§ PROBLEM
In the records below, the relevant part opens with the line containing "This screenshot has height=703, width=1654." and closes with the line containing "Select row 10 header"; print that part exactly and only, without its pictures.

§ GIVEN RECORDS

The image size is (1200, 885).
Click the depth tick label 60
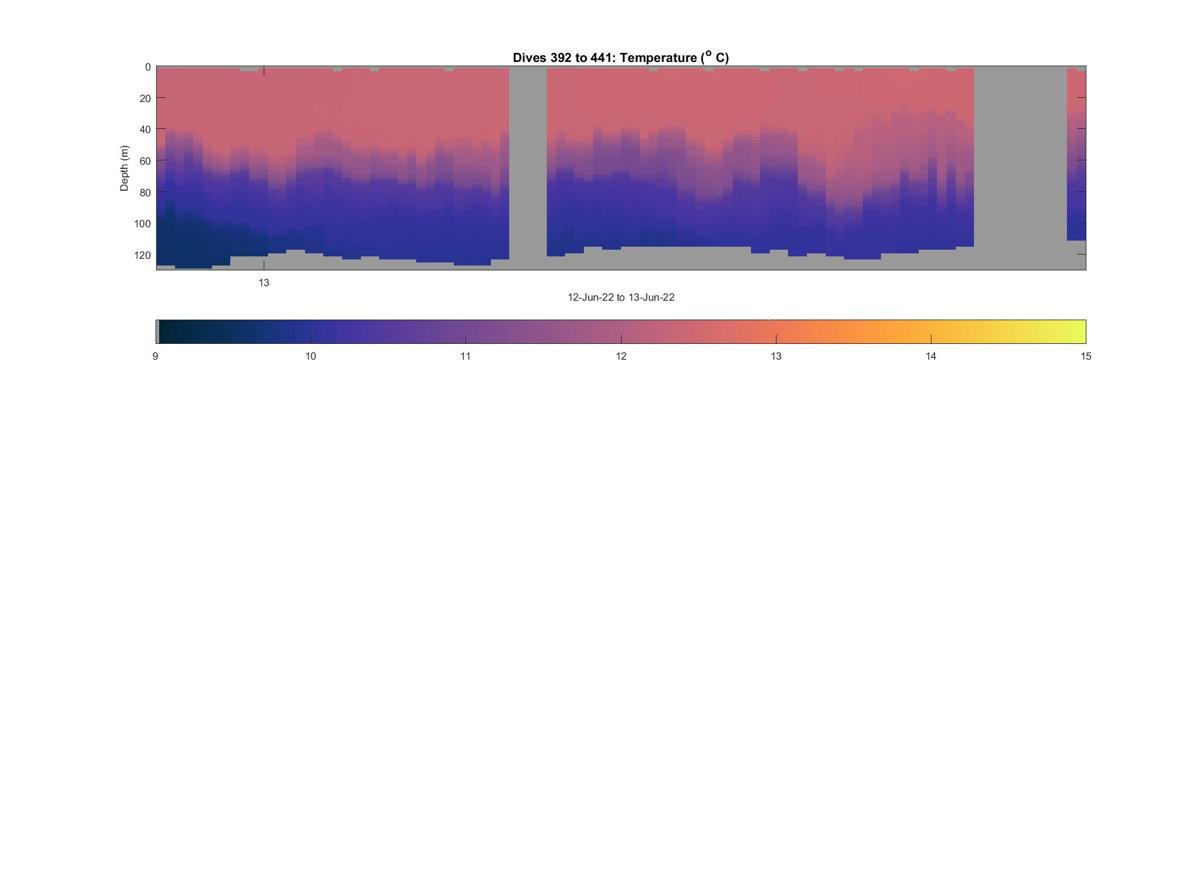click(x=145, y=161)
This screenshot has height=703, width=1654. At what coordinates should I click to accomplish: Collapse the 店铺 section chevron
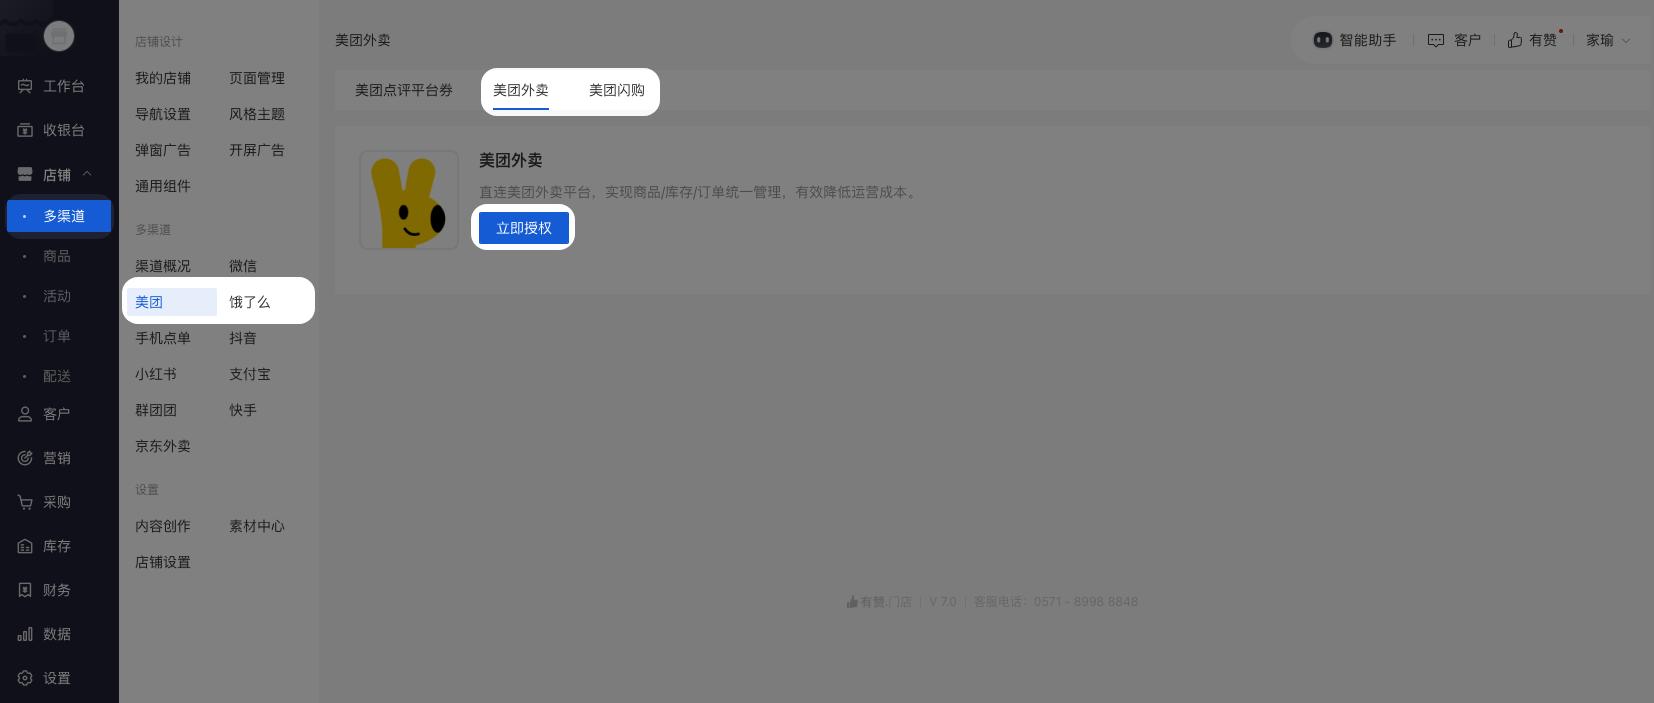87,174
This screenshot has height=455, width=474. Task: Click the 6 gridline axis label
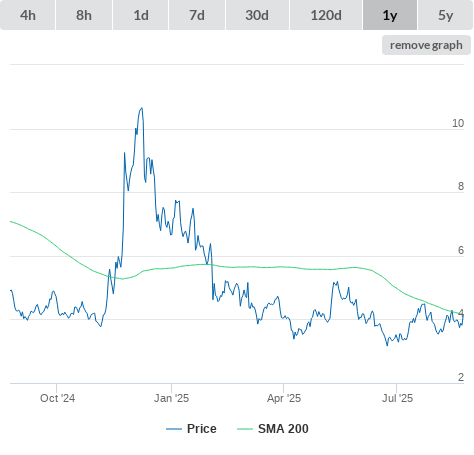pyautogui.click(x=461, y=250)
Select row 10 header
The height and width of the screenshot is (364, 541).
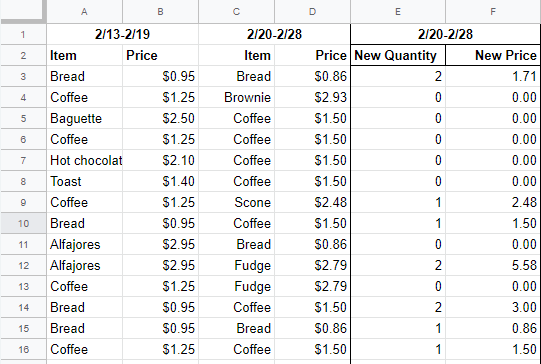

§ ANSWER SECTION
This screenshot has height=703, width=1654. At what coordinates should I click to accomplish: Collapse the 店铺 section chevron
87,174
This screenshot has height=455, width=474. Task: Click the 6 gridline axis label
pyautogui.click(x=461, y=250)
Select row 10 header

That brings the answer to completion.